Related: A 20-Year Old Went to Rehab and Came Home in a Body Bag
When she first started her outreach five years ago, Rovero said, the toughest part of the job was getting people to understand the gravity of the issue. “There’s a phenomenon that really causes people to think these drugs aren’t serious, that they can’t have the devastating impact that they have,” she say. Now, there’s been a shift. “It’s getting harder and harder to talk to people who don’t have a personal impact story to tell [about drug addiction]—there are more and more people being impacted and that includes the leaders of our country.”
Grief can be a powerful motivator for Rovero and her army of dozens of parents who have lost children to prescription drugs.
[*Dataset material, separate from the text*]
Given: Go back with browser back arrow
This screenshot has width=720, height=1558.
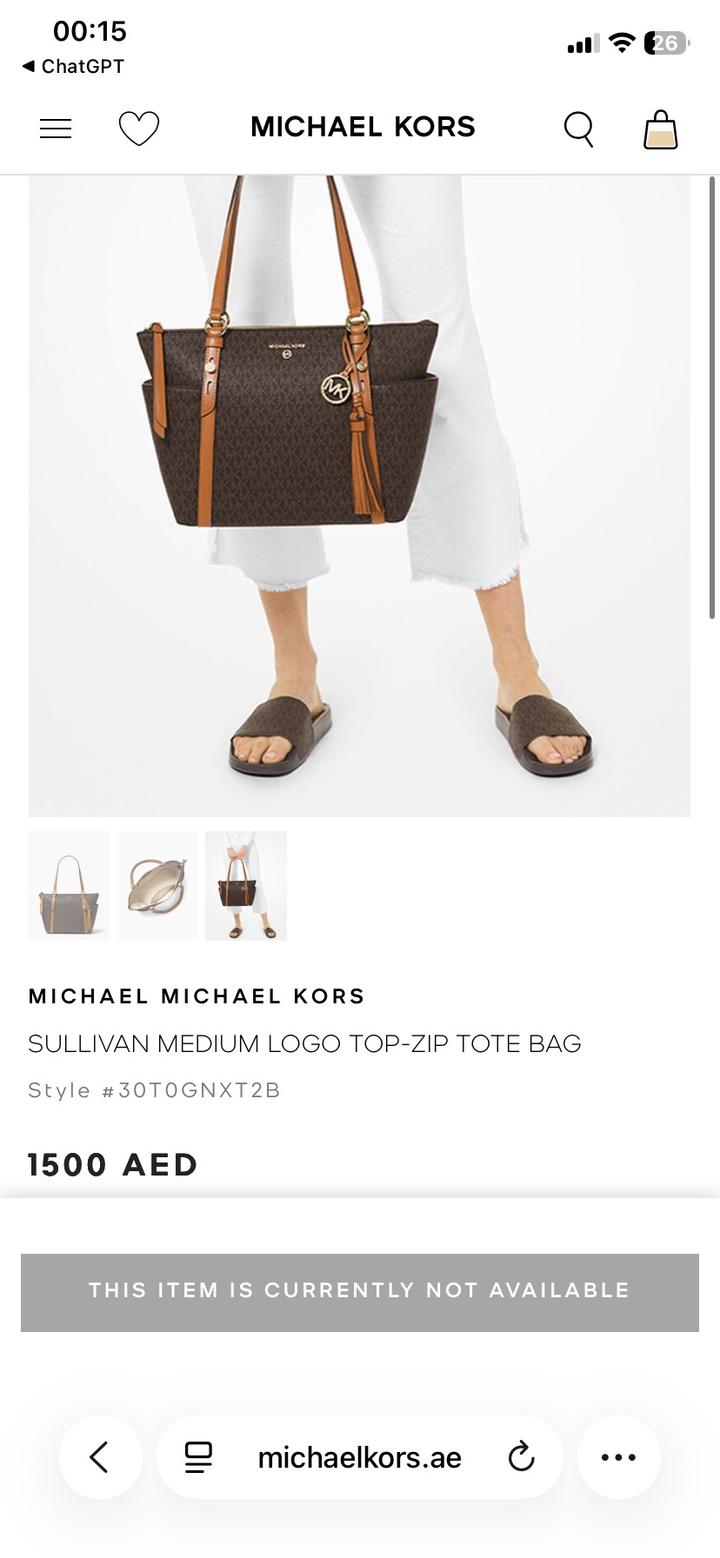Looking at the screenshot, I should (x=99, y=1457).
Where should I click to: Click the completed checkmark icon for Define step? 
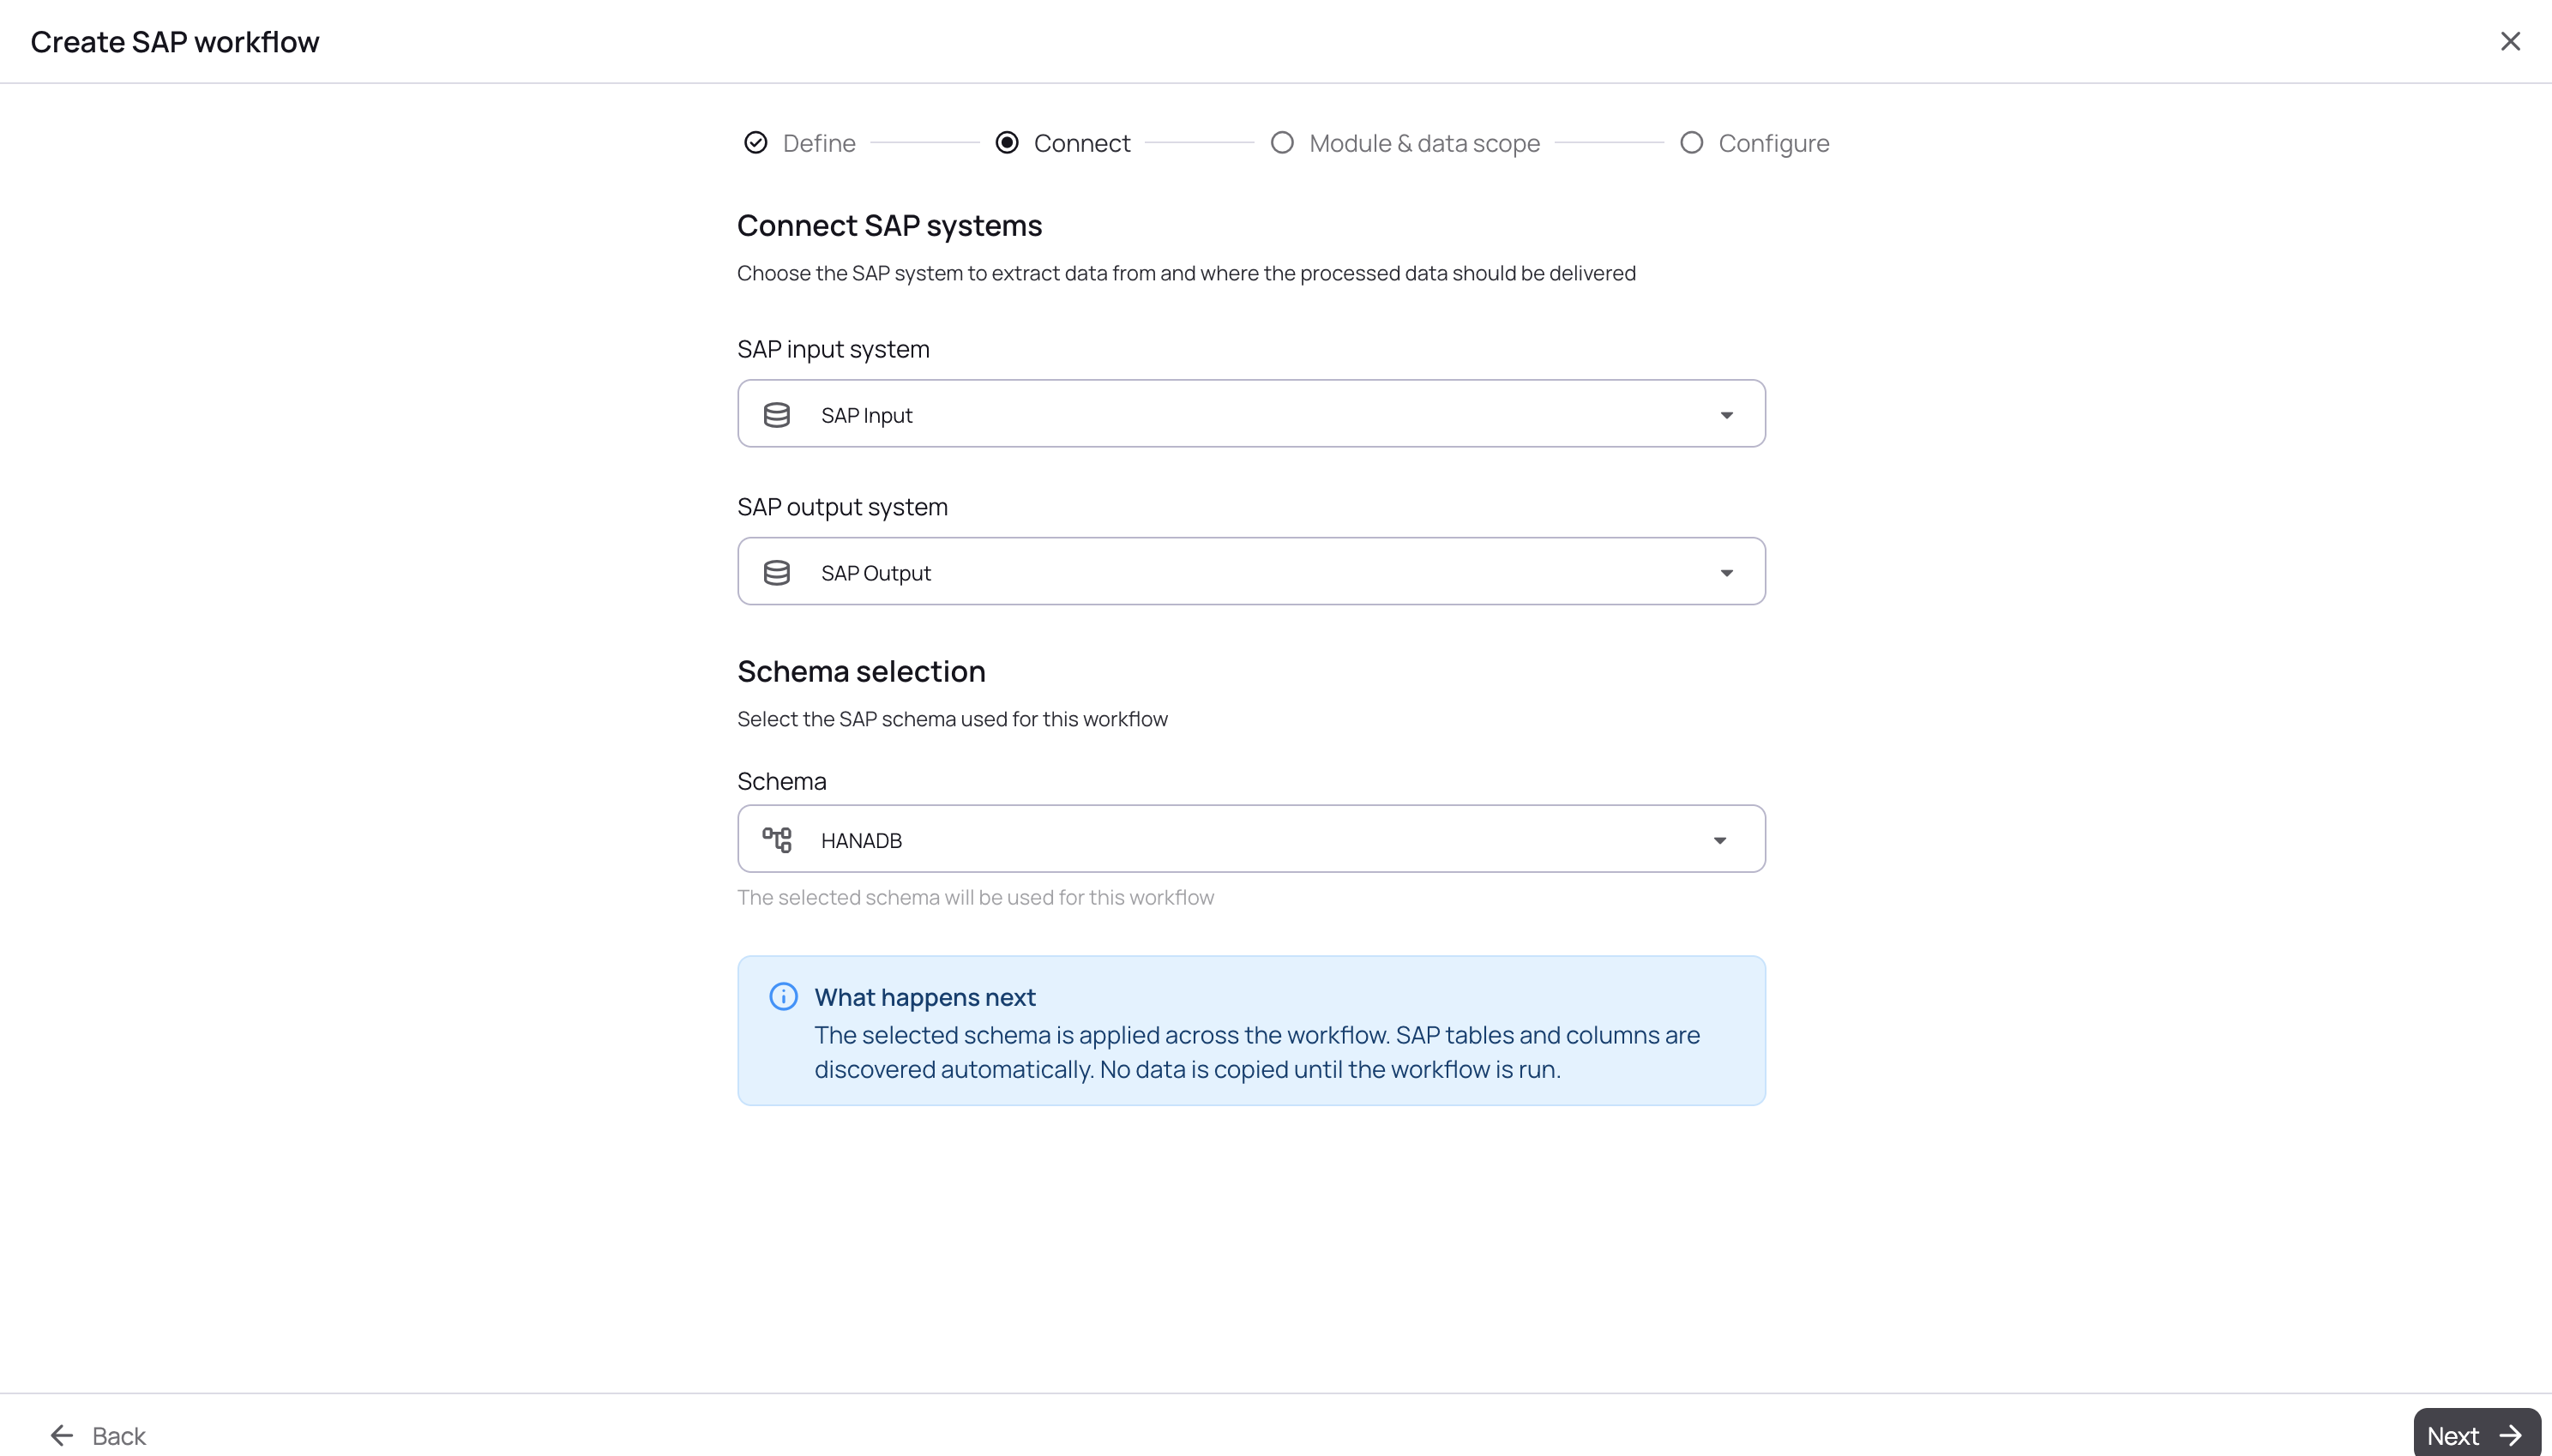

Next month, she said, she’ll be joining the third-annual FedUp! rally to push for federal action to combat opioid addiction at the National Mall in Washington, DC. But for now, she’s spending her days in a downtown Los Angeles courtroom, hanging onto every word in the prosecution’s case against Tseng, the woman who prescribed her son painkillers.
No matter the verdict, there’s no prescription to relieve Rovero’s own pain. “You learn how to cope with the death of a child but you don’t get over it,” she says. “You will never get over it.”